* _BRANO DA LEGGERE_
Edoardo Bove, centrocampista della Fiorentina, dopo Sanremo, è tornato a parlare del malore che l’ha colpito durante la 14esima giornata di Serie A del 1° dicembre, durante la sfida dell’Artemio Franchi contro l’Inter, match poi recuperato il mese scorso e vinto dalla squadra allenata da Raffaele Palladino con il punteggio di 3-0 e, da quel momento, il prodotto del vivaio della Roma, è diventato un’arma in più per i viola sempre pronto a fare il tifo ai suoi compagni dalla panchina.

Al centrocampista viola è stato impiantato un defibrillatore sottocutaneo che gli impedirebbe, almeno in Serie A, di tornare a giocare immediatamente, un po’ come successo in passato a Christian Eriksen con l’Inter, con il Ministro dello Sport, che ha dichiarato, nelle scorse settimane che vorrebbe modificare il protocollo medico-sanitario, permettendo soltanto a casi certi la possibilità di ritornare in campo.
Fiorentina-Inter, la ricostruzione di Bove e l’annuncio sul futuro
Un racconto pieno di emozioni al podcast di Gianluca Gazzoli ‘Passa dal BSMT’. Le sue dichiarazioni: “Ora mi sento bene. Io sto riuscendo ad andare avanti perché ho ricevuto tantissimo affetto e non riesco a immaginare cosa si provi ad affrontare tutto questo in solitudine. L’idea di smettere è inconcepibile, come faccio? Tuttora una parte di me non vuole credere a ciò che è accaduto. Mi sono sempre sentito un supereroe, mentre adesso esce la parte vulnerabile. In ambulanza ho fatto un bel casino. Dopo la rianimazione lo choc ti rimane, cercavo di mordere tutti, ero indemoniato”.

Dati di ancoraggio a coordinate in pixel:

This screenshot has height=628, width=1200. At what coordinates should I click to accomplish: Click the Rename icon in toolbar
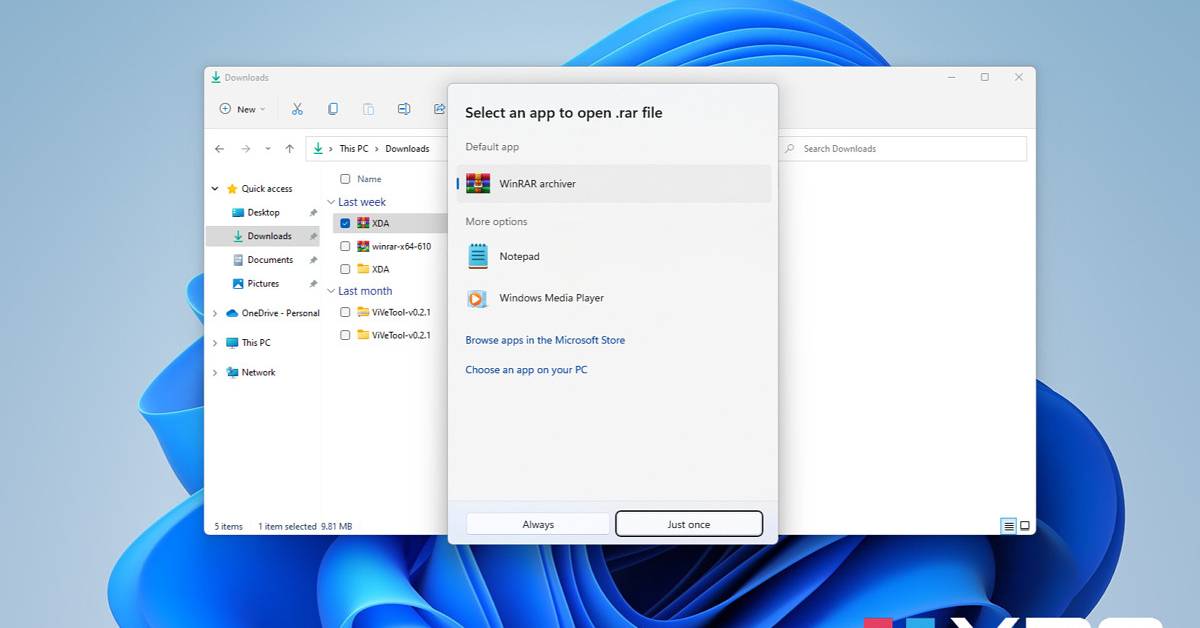tap(403, 109)
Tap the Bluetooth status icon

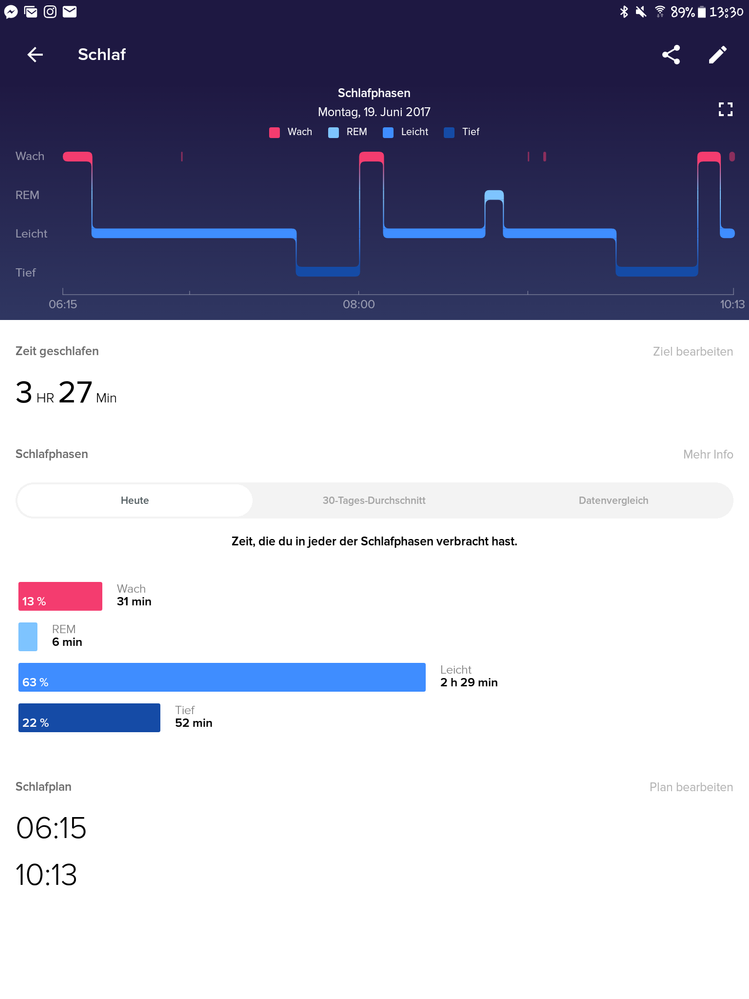coord(623,12)
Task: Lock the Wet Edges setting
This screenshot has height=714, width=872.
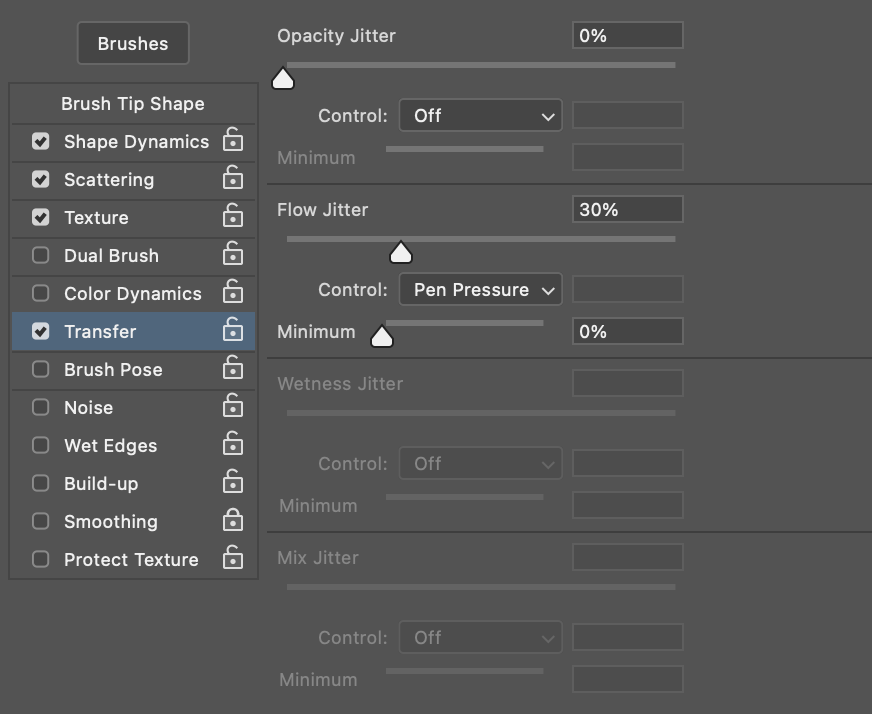Action: click(233, 443)
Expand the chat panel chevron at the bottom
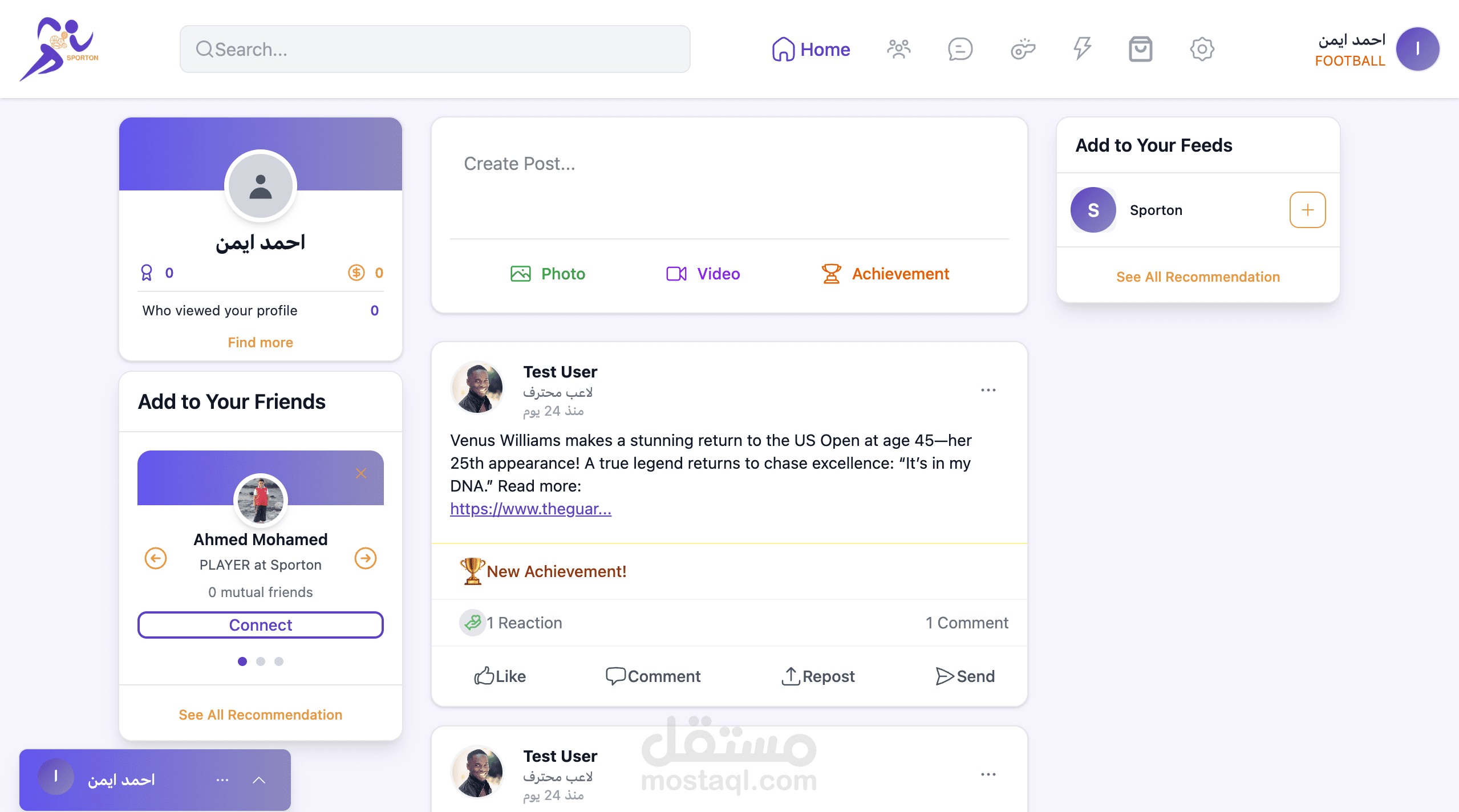This screenshot has height=812, width=1459. (x=259, y=780)
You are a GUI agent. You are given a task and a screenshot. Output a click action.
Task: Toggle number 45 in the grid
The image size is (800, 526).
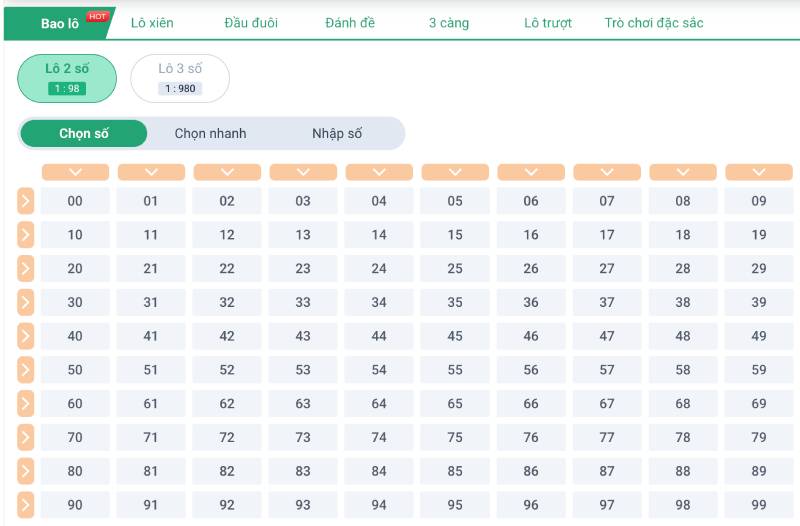455,336
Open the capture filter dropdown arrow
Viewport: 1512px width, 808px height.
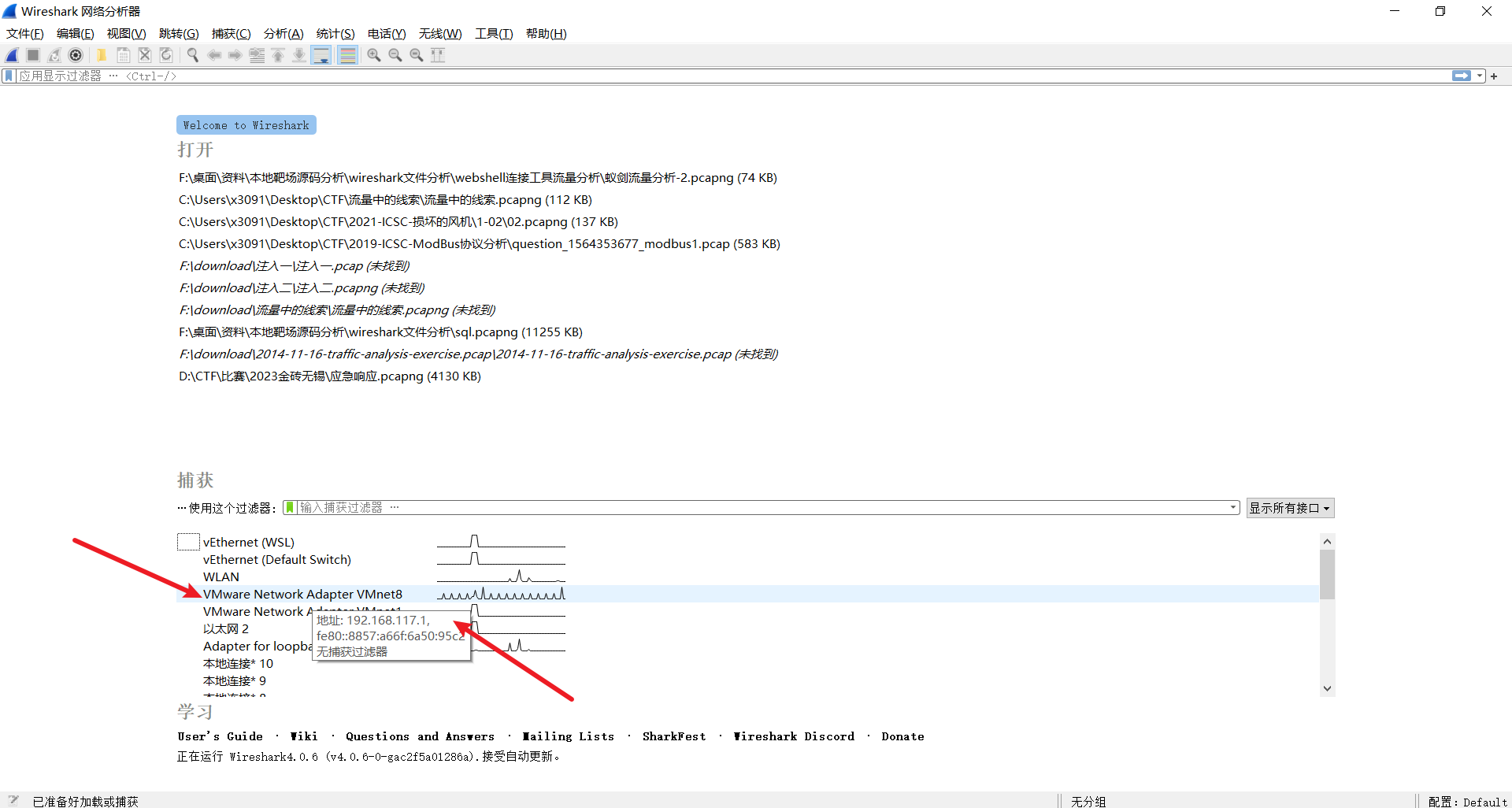1233,508
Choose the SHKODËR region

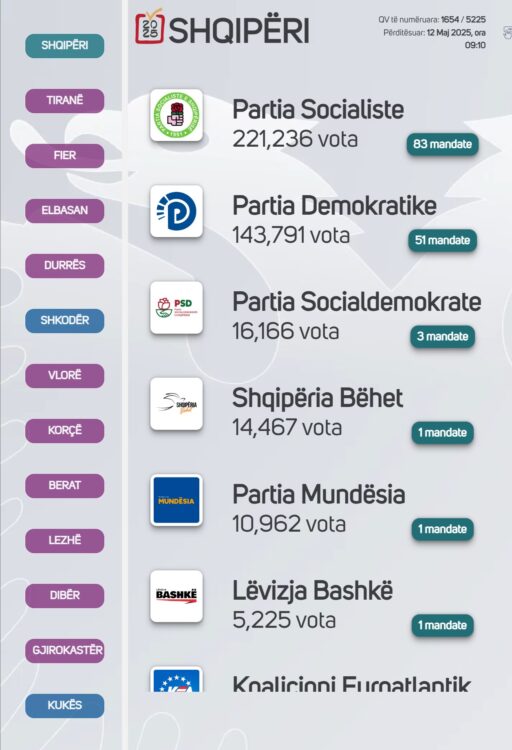[x=65, y=321]
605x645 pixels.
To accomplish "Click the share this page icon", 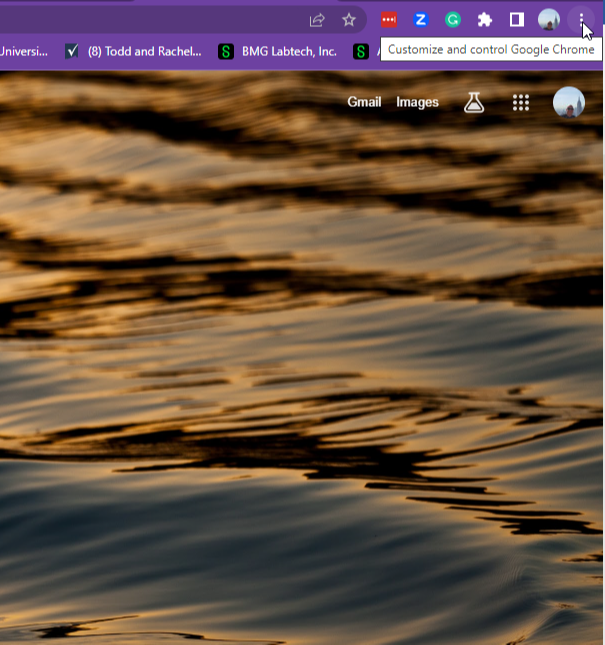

* _CONSEGNA A_
Che cosa è stato impiantato al centrocampista viola, secondo il brano da leggere?
* _CONSEGNA B_
Elenca tutte le persone indicate per nome nel brano da leggere.
* _CONSEGNA C_
Riprendi l'articolo sul malore di Edoardo Bove e proseguilo dopo l'ultima frase riportata.

* _SPAZIO RISPOSTA A_
Un defibrillatore sottocutaneo.

* _SPAZIO RISPOSTA B_
Edoardo Bove, Raffaele Palladino, Christian Eriksen, Gianluca Gazzoli.

* _SPAZIO RISPOSTA C_
Defibrillatore? “La legge italiana non permette di giocare a calcio con il defibrillatore ma non è una questione medica. Per questo all’estero certi Stati consentano la pratica agonistica. Nel futuro dovrò fare delle visite importanti che mi diranno se posso toglierlo e, in caso, cosa dovrei fare. Poi conta anche la salute mentale perché se io non mi sentissi sicuro senza allora cambierebbe tutto.
Non c’è ancora nulla di definito quindi e questo mi fa ben sperare nel futuro. Se andrei all’estero? Sì perché lo devo a me e a tutti i sacrifici che ho fatto. Non mi sentirei di mollare, sono ancora giovane. Dopo il malore ho sentito subito Eriksen, è stato molto carino e mi ha dato tanti consigli”.